Panduan
Tomogashima adalah gugusan pulau tak berpenghuni di Prefektur Wakayama yang dulunya merupakan bagian dari 'Benteng Yura', sebuah titik pertahanan strategis untuk melindungi Teluk Osaka. Meskipun banyak fasilitas yang hancur oleh GHQ setelah Perang Dunia II, sisa-sisa struktur seperti bekas artileri dan gudang amunisi masih berdiri dengan baik. Saat ini, pulau ini menjadi destinasi populer bagi para pecinta sejarah dan petualang yang ingin menjelajahi jejak masa lalu di tengah alam yang asri.
Pada akhir masa Edo, Jepang merasa perlu memperkuat pertahanan pantai untuk menghadapi ancaman kapal asing. Untuk melindungi pintu masuk ke Teluk Osaka melalui Selat Kitan, dibangunlah 'Benteng Yura' yang menghubungkan Tomogashima, Miyama, dan Yura di Pulau Awaji. Benteng ini dulunya menampung sekitar 600 tentara. Karena fokus kekuatan militer beralih dari kapal ke pesawat udara selama Perang Dunia II, benteng ini tidak pernah terlibat dalam pertempuran nyata. Kini, situs ini dikelola sebagai warisan sejarah yang bisa dinikmati melalui jalur hiking.
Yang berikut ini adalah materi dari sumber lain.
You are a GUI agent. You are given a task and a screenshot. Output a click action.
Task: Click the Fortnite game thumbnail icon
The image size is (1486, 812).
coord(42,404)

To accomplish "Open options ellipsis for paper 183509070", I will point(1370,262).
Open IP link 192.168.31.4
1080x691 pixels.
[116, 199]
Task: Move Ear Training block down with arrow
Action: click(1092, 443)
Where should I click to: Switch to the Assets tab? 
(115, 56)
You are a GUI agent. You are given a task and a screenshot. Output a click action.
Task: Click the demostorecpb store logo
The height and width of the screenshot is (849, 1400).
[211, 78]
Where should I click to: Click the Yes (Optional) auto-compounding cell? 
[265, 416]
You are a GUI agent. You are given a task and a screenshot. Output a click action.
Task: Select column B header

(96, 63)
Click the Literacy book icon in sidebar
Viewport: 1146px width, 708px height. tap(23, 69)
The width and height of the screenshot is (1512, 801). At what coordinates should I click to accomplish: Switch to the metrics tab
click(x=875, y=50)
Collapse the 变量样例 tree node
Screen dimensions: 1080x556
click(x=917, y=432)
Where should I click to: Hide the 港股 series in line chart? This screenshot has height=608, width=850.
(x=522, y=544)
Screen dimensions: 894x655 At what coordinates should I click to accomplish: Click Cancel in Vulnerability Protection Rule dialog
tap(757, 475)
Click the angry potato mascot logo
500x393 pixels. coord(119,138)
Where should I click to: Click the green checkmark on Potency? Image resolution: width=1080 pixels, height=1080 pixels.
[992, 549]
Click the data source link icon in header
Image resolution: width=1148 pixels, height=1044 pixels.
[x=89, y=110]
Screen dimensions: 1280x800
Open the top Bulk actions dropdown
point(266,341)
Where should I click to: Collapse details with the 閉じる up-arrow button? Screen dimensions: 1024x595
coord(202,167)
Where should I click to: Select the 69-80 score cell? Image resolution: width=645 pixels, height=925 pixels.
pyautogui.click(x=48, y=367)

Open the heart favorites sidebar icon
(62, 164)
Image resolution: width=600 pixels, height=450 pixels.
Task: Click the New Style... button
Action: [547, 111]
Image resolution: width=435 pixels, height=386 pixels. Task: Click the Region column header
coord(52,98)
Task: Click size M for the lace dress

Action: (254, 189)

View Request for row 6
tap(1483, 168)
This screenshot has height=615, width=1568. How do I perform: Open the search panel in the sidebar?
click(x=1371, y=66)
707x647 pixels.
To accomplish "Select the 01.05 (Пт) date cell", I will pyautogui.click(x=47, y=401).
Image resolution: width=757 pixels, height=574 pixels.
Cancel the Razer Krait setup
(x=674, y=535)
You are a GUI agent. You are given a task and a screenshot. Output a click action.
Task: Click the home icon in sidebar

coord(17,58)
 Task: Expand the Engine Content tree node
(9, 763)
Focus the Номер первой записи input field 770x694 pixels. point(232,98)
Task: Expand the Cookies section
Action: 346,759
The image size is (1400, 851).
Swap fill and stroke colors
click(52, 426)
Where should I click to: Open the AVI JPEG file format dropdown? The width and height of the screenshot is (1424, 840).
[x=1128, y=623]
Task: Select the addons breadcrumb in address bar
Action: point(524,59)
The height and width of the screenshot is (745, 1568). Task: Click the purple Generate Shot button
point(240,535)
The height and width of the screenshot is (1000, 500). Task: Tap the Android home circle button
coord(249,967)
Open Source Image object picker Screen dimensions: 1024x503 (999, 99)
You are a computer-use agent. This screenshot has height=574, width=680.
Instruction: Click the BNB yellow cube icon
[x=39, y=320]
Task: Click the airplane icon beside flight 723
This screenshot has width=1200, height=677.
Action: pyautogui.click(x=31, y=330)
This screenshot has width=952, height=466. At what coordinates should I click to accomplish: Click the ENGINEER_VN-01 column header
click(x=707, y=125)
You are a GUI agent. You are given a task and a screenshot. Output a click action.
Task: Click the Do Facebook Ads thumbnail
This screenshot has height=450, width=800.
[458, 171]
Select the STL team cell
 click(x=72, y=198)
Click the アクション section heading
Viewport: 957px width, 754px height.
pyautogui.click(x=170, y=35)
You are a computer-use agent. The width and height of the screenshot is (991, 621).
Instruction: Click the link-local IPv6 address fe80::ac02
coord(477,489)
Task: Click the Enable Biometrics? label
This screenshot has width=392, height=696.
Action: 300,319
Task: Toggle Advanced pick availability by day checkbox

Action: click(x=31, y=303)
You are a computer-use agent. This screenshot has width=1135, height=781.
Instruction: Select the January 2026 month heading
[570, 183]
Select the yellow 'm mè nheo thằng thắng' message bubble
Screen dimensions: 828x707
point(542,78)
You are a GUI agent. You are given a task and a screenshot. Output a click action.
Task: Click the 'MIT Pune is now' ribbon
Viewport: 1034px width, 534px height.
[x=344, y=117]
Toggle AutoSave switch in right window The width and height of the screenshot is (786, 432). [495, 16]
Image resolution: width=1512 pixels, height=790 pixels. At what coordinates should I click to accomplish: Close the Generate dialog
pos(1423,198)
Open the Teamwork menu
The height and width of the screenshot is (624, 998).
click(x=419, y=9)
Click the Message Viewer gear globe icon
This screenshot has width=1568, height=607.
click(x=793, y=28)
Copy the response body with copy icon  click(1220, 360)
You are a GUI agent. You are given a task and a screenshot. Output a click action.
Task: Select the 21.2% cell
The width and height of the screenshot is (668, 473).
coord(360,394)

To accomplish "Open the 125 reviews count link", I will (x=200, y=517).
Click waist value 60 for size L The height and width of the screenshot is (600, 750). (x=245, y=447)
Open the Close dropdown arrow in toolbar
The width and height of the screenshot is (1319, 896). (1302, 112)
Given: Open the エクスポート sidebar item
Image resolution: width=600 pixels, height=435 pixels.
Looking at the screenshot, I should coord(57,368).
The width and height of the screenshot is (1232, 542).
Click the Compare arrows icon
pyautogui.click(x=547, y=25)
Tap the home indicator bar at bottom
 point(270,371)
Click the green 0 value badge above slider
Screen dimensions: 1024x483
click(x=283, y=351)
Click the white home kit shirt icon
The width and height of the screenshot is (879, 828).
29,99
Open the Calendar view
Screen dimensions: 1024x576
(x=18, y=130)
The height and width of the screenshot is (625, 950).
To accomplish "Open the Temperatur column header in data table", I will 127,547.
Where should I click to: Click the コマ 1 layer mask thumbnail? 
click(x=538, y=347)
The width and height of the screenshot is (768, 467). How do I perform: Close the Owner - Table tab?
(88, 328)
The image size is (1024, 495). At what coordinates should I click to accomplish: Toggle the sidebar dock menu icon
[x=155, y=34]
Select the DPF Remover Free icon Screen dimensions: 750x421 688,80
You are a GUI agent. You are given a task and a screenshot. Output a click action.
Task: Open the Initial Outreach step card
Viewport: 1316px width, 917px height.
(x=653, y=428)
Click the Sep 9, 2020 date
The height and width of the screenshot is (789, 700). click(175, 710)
Di dalam pulau, Anda dapat menemukan berbagai bekas posisi artileri dengan fungsi berbeda. Artileri ke-3 dan ke-4 adalah tipe 'artileri tembakan tidak langsung' yang dibangun di perbukitan untuk menembak berdasarkan instruksi dari pos pengamatan. Sementara itu, posisi artileri lainnya adalah tipe 'artileri serangan langsung' yang dilengkapi meriam untuk menyerang kapal musuh yang melintas di selat.
Salah satu spot paling ikonik adalah gudang amunisi di bekas Artileri ke-3, di mana lorong-lorongnya saling terhubung menciptakan suasana yang sangat dramatis. Selain itu, di bekas Artileri ke-5 yang dibangun untuk pertahanan sisi utara, terdapat enam posisi meriam dan tiga gudang amunisi. Di bagian pos pengamatan, Anda masih bisa melihat detail struktur interior seperti langit-langit kayu dan pelindung baja yang menunjukkan kecanggihan teknologi pada masanya.
Waktu terbaik untuk berkunjung adalah sekitar bulan Maret hingga Mei, atau Oktober hingga November. Karena akses utama menggunakan feri, sangat penting untuk memperhatikan jadwal operasional yang dipengaruhi cuaca. Pada bulan Desember, Januari, dan Februari, feri hanya beroperasi pada hari Sabtu, Minggu, dan hari libur nasional saja.

Anda dapat melakukan hiking menyusuri jejak sejarah militer. Dengan mengunjungi titik-titik seperti bekas Artileri ke-1 hingga ke-5, Anda bisa mempelajari struktur sistem pertahanan masa lalu secara langsung. Melihat langsung struktur beton yang menyatu dengan alam dan interior pos pengamatan akan memberikan pengalaman yang tak terlupakan.
Dari pusat kota Wakayama, gunakan kereta Nankai Electric Railway menuju Stasiun Kada, lalu lanjutkan perjalanan dengan feri menuju pulau. Area di sekitar sini menawarkan pemandangan pesisir yang indah, memadukan keindahan alam dengan nuansa sejarah.

Karena medan di dalam pulau terdiri dari jalanan tidak rata, tangga, dan reruntuhan, sangat disarankan memakai pakaian yang nyaman dan sepatu jalan yang kuat. Pastikan untuk mengecek jadwal feri sebelum berangkat. Karena kondisi tanah yang mungkin tidak stabil, harap selalu berhati-hati saat melangkah.